Data Management for Omics Data

Genomics

Genome

The full complement of genetic material in an organism is called its genome. Therefore, genomics involves studies that are conducted at the level of the genome (Scitable by Nature Education).

Recommended repositories

European Nucleotide Archive (ENA). The European Nucleotide Archive (ENA) provides a comprehensive record of the world’s nucleotide sequencing information, covering raw sequencing data, sequence assembly information and functional annotation.
European Genome-phenome Archive (EGA). The EGA provides a service for the permanent archiving and distribution of personally identifiable genetic and phenotypic data resulting from biomedical research projects. Data at EGA was collected from individuals whose consent agreements authorise data release only for specific research use to bona fide researchers. Strict protocols govern how information is managed, stored and distributed by the EGA project. Nature Genetics 47, 692–695, (2015)| https://doi.org/10.1038/ng.3312.

Metabolomics

Metabolome

The metabolome is the global collection of all low molecular weight metabolites that are produced by cells during metabolism, and provides a direct functional readout of cellular activity and physiological status (from Advances in Genetics, 2016, ScienceDirect).

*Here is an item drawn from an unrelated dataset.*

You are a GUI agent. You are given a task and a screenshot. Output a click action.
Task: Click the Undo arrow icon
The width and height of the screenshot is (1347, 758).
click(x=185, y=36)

Metabolomics is the large-scale study of small molecules, commonly known as metabolites, within cells, biofluids, tissues or organisms (EMBL-EBI training).

Recommended repositories

MetaboLights. MetaboLights is the first general purpose, open access repository for metabolomics studies, their raw experimental data and associated metadata (EMBL-EBI train online).

Proteomics

Proteome

A proteome is the complete set of proteins expressed by an organism (Scitable by Nature Education). Proteomics is the large scale study of all the proteins present in a cell, tissue or organism at any one time.

Recommended repositories

PRoteomics IDEntifications (PRIDE) database. PRIDE is a repository for mass spectra data. PRIDE database was set up to enable public data deposition of Mass Spectrometry (MS) proteomics data, providing access to the experimental data described in scientific publications. The main focus of PRIDE is to support the deposition of shotgun MS/MS proteomics datasets.
UniProt. UniProt is a curated and annotated protein sequence knowledge base. The mission of UniProt is to provide the scientific community with a comprehensive, high-quality and freely accessible resource of protein sequence and functional information.

Transcriptomics

Transcriptome

A transcriptome is the full range of messenger RNA, or mRNA, molecules expressed by an organism. In contrast with the genome, which is characterized by its stability, the transcriptome actively changes. In fact, an organism’s transcriptome varies depending on many factors, including stage of development and environmental conditions (Scitable by Nature Education).

Two main techniques are used to study the transcriptome, namely microarray and RNA-seq. RNA-seq is based on Next Generation Sequencing (NGS) platforms.

Recommended repositories

ArrayExpress. ArrayExpress Archive of Functional Genomics Data stores data from high-throughput functional genomics experiments, and provides these data for reuse to the research community.